■ ENTRIES SHOWN
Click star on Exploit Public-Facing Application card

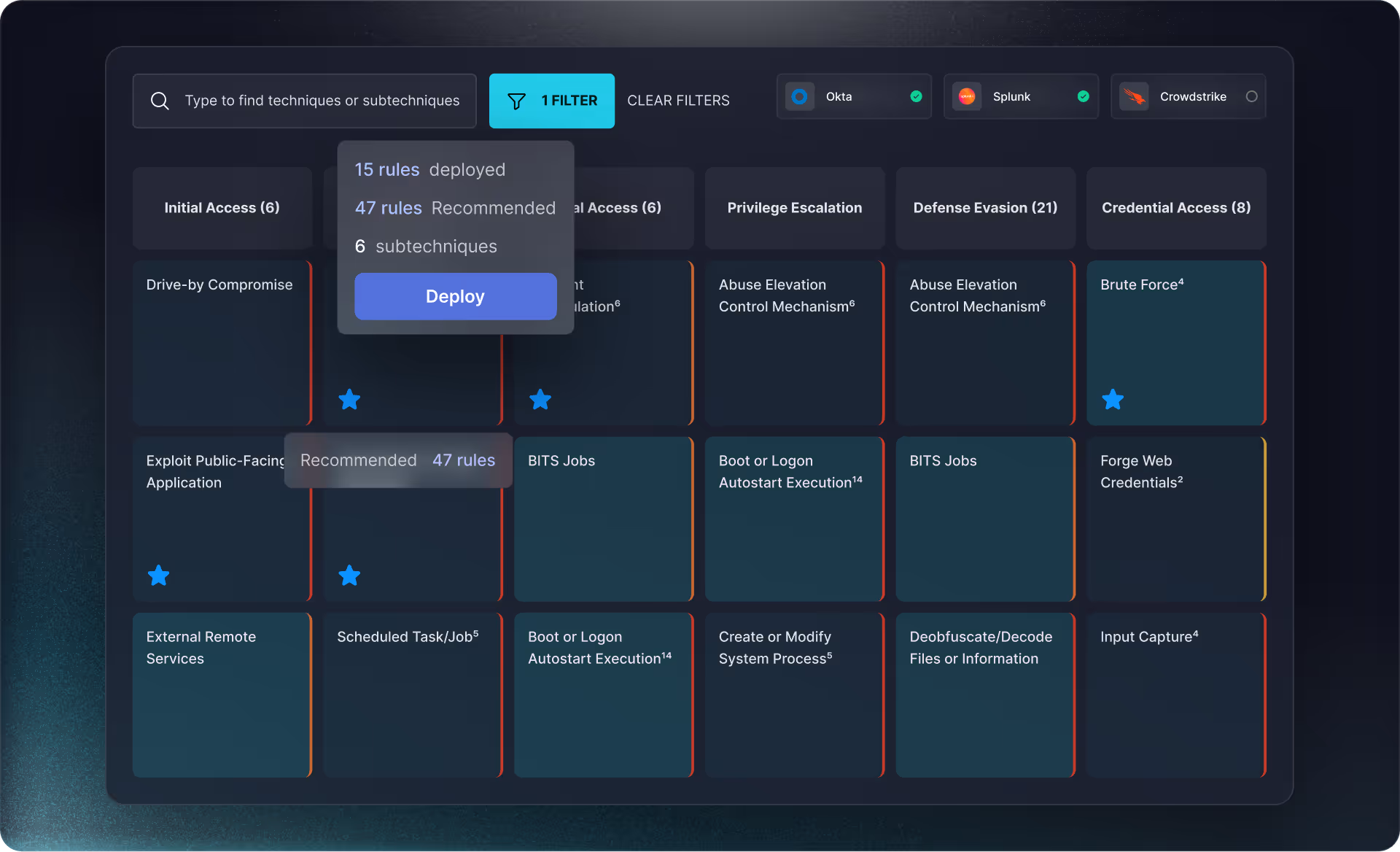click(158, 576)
--
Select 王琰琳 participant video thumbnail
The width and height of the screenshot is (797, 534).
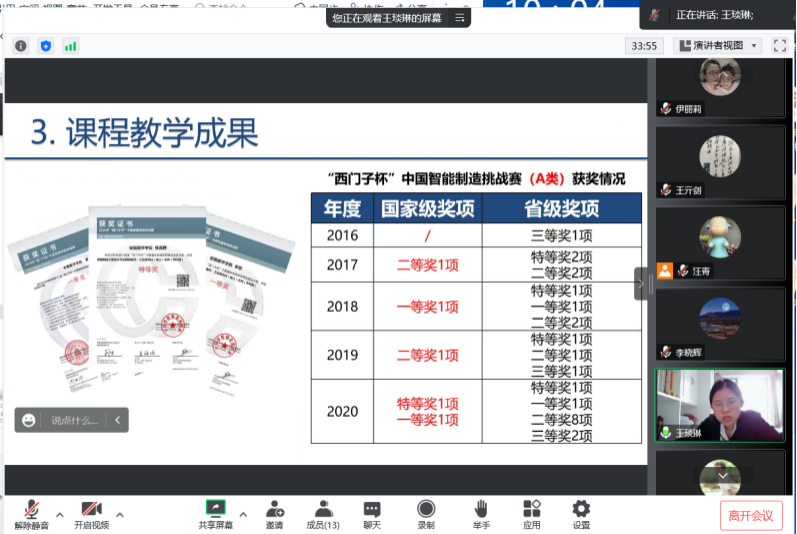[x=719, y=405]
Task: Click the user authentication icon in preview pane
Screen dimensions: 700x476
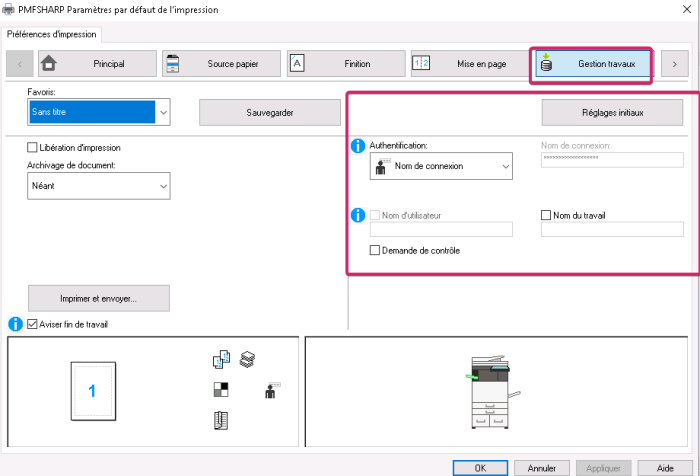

■ AIM OF THE TASK
Can you rewrite the data starting with the line containing "Select 王琰琳 participant video thumbnail" and continuing through the line containing "Screen dimensions: 700x476", changing "preview pane" to "side panel" and keeping everything else the same? Leave the pictures out of your answer.

■ THE REPLY
Select 王琰琳 participant video thumbnail
The width and height of the screenshot is (797, 534).
[x=719, y=405]
Task: Click the user authentication icon in side panel
Screen dimensions: 700x476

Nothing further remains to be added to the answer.